TASK DESCRIPTION => Please copy out all lines of the entries that contain the word "Image".

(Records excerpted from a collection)
--*--
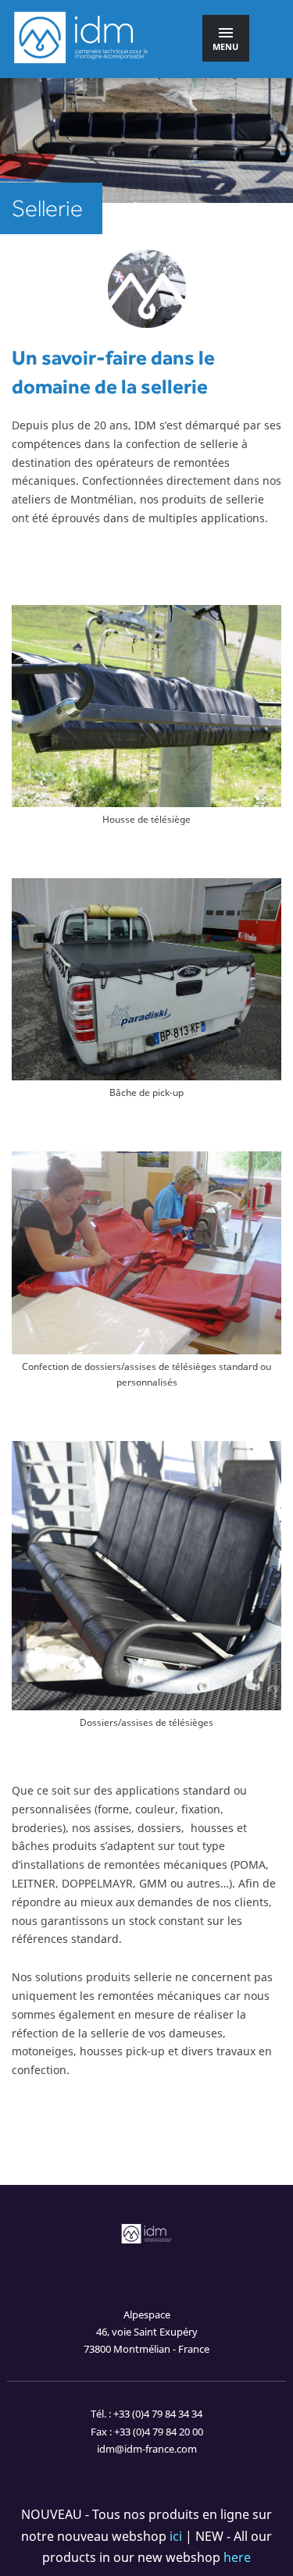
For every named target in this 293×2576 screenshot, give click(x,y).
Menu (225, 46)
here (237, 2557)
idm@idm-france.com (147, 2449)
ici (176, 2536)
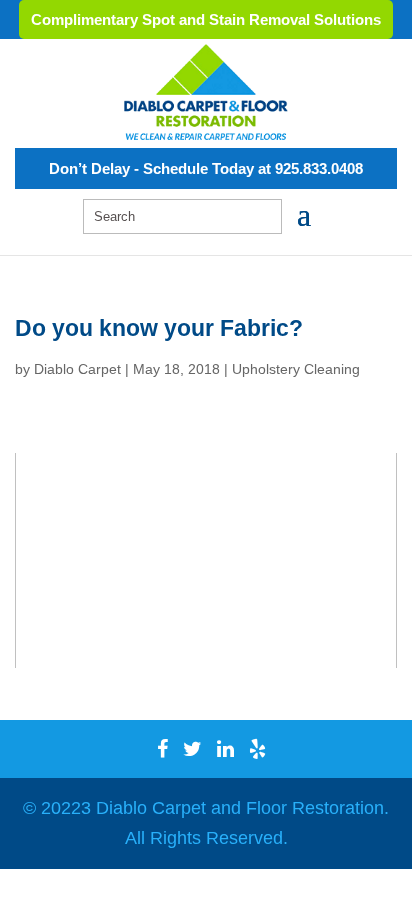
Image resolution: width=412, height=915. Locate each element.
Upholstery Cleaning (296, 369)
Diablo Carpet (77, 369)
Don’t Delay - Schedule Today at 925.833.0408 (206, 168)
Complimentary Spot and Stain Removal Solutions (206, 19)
--*--
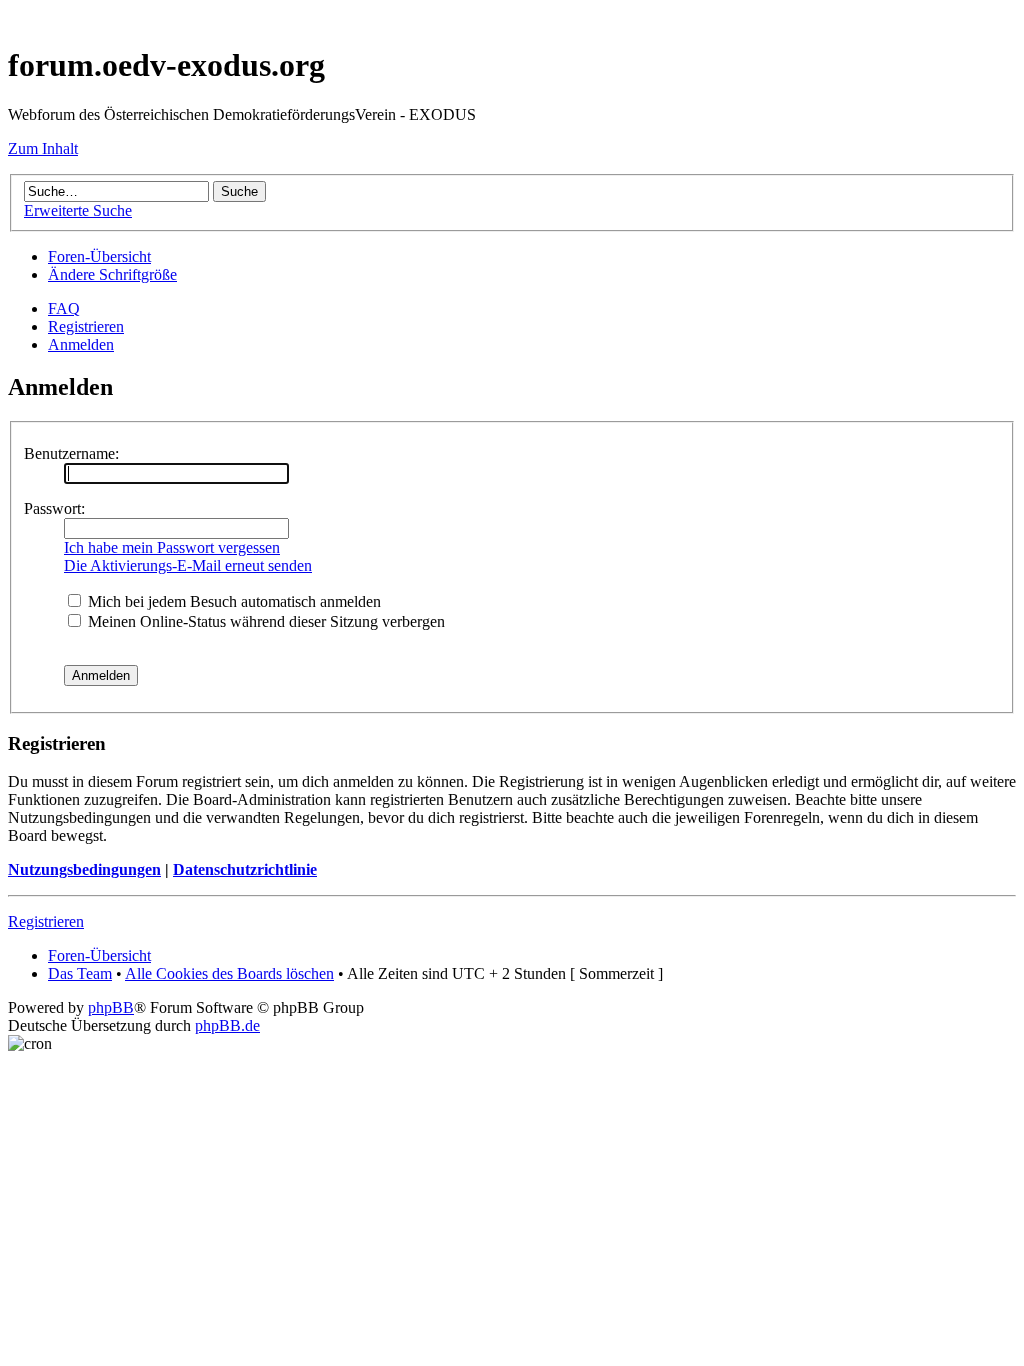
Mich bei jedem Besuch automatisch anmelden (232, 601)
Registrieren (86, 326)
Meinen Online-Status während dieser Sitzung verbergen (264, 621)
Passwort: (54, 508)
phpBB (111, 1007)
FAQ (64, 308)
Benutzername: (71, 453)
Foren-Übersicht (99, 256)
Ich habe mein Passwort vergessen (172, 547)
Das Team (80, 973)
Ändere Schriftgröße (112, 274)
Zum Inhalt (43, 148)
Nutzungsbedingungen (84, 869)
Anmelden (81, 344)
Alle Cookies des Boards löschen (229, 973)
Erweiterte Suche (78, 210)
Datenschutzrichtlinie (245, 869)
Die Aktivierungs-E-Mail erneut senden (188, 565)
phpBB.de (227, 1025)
--*--
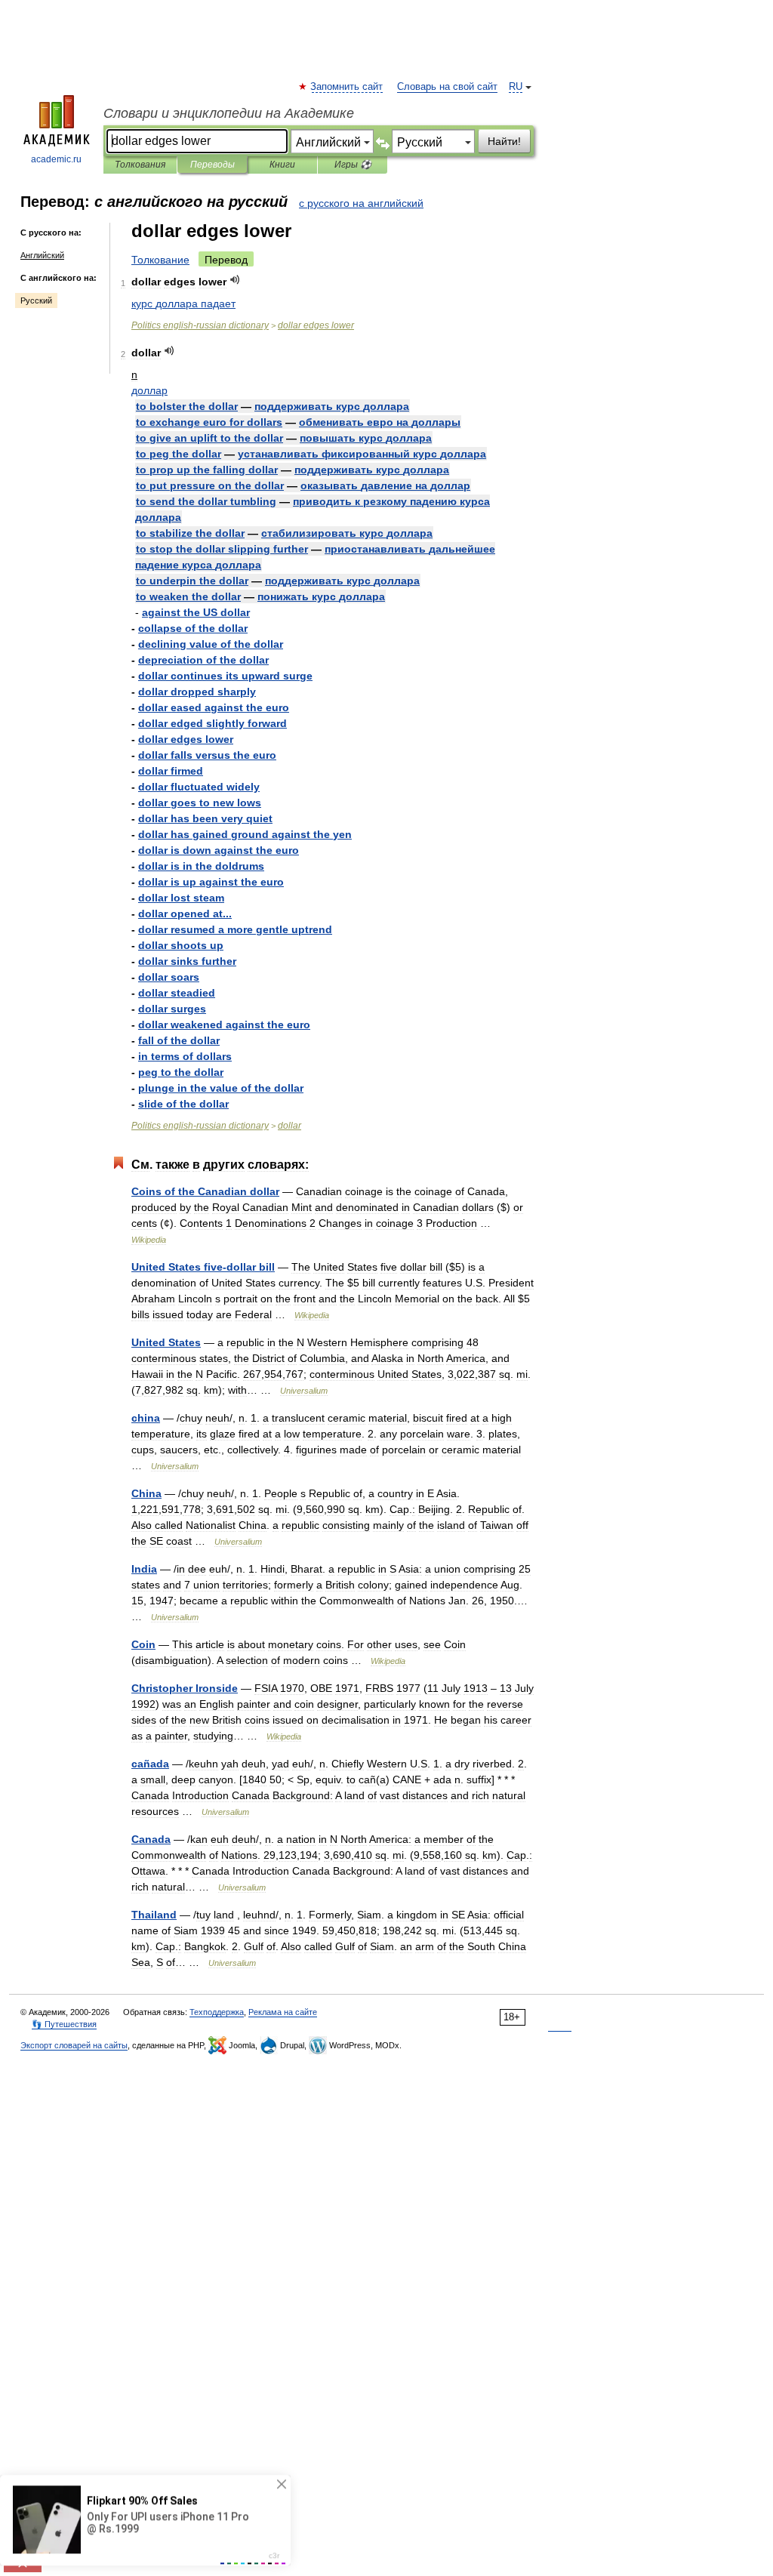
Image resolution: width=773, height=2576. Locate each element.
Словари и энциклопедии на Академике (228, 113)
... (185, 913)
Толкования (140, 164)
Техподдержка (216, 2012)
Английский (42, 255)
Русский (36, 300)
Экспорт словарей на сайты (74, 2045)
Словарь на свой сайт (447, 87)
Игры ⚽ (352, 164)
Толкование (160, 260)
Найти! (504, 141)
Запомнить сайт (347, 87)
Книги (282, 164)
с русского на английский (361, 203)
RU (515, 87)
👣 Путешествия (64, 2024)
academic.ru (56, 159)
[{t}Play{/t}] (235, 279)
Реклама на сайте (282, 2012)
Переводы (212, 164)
--*--
ANSWER BOX =>
Image resolution: width=412, height=915. Locate each element.
Image resolution: width=773, height=2576. Locate each element.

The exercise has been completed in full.